Experiment in Essen: “Parents’ taxis” are not allowed to drive to the school – economy

It’s just a try. But one that could set a precedent nationwide: Since the beginning of this week, two red and white warning cones have prevented turning into Essen’s Bardelebenstrasse three times a day. And on the sidewalk there is a prohibition sign that explains the new traffic situation: A red circle frames a motorcycle and a car – no access, “residents free”.

Julia Schnetger can explain why this is so. Up until now, as the mother of a fourth-grader describes it, there has been “a dangerous traffic chaos” on the narrow side street, which is only 170 meters long, in the morning, at noon and in the afternoon: Dozens of cars rolled over the asphalt and stopped on the narrow sidewalks to take the “parents’ taxi” quickly bring the daughter or son to school. Or pick her up. Children who came on foot somehow had to make their way between all the bodies, it often got dangerous, years ago a child was even hit. “Oh, damn, that was close” – this sentence, says Julia Schnetger, has shot through her head umpteen times in the past.

Things have been quieter on Bardelebenstrasse since Monday. “Parent taxis” must remain outside, at least from 7.45 a.m. to 8.30 a.m., from 1.00 p.m. to 2.15 p.m. and from 3.45 p.m. to 4.15 p.m. These are exactly the drop-off and pick-up times when this one-way street was usually congested. Two schools – a grammar school and an elementary school – call for 1,800 students to attend classes here every day. Instead, motorized parents now have to drive to three so-called “parent stops” nearby, which are reserved for them by the city of Essen for boarding and alighting during the closing times. On Tuesday, Schnetger, who supports the experiment with a team of 25 parents and puts up the warning cones every day, draws a first, very preliminary interim balance: Only four fathers and mothers behind the wheel were surprised, “there were far more thumbs up than shaking heads “.

David Huber, a research associate at the Institute for Mobility and Urban Planning (Imobis) at the University of Duisburg-Essen, then takes on the exact evaluation of the experiment. Huber is accompanying a whole series of experiments in Essen with which the metropolis in the Ruhr area wants to drive its traffic turnaround: So far, according to a survey from 2019, 55 percent of all mobility there has been by car, 19 percent each on foot or by public transport and only seven percent on the bike. By 2035, this so-called “modal split” should change massively – and evenly distributed to (as the city slogan goes) “4 x 25 percent”.

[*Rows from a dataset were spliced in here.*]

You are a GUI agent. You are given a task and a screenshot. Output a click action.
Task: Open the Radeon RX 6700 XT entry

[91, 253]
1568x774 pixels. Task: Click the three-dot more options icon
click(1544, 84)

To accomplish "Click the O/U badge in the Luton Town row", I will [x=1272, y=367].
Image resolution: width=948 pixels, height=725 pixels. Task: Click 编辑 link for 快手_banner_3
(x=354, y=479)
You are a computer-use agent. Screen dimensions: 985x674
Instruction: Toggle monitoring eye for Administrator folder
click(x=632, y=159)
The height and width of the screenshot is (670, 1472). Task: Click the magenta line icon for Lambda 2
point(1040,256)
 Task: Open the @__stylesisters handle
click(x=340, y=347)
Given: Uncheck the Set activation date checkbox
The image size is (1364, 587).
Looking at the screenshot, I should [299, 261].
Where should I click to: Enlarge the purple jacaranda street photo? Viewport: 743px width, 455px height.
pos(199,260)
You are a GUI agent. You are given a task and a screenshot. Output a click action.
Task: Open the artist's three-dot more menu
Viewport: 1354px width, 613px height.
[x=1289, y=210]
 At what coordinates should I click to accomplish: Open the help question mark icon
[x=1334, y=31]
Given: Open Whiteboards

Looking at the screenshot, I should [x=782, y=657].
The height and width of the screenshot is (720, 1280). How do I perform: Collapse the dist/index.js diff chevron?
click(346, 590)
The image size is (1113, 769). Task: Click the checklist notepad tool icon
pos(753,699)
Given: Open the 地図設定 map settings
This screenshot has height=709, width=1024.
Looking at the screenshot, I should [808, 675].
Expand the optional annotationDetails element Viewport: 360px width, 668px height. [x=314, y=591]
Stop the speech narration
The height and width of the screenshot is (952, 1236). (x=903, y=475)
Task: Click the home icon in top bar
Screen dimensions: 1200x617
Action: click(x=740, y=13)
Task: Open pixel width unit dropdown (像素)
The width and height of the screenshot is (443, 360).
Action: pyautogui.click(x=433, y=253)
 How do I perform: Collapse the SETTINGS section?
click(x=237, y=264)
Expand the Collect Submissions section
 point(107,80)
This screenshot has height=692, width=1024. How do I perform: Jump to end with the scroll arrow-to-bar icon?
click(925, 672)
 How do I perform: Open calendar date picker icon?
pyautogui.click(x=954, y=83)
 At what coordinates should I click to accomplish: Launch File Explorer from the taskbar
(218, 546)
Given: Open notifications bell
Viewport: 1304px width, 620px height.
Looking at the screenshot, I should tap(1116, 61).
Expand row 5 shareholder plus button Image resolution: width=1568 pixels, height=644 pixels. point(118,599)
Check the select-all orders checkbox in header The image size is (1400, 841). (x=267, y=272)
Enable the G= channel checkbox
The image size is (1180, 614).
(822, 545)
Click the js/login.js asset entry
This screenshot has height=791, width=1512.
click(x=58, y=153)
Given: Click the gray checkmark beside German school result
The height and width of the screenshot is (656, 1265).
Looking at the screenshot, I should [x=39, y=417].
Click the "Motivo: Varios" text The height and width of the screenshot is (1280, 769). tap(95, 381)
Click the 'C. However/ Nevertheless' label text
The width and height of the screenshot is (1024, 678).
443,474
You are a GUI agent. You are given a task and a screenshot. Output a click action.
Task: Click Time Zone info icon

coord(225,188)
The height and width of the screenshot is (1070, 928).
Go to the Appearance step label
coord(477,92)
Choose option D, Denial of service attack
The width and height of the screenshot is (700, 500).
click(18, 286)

Huber now counts: For example, 60 parent taxis every morning in Bardelebenstrasse (when the sun is shining, more when it rains). He wants to measure whether and how car traffic is declining – even after the end of an initial three-month test phase. According to Huber, the experiment could even break a suspected vicious circle: “Out of concern, more parents may be taking their children by car. But that creates more traffic – and even more danger.”

Perhaps the Bardelebenstraße will even become a model: it is what the road traffic regulations previously prohibited: the first “school street” in Germany. By the way, Austria has already legalized school streets in 2022 – after tests in Vienna.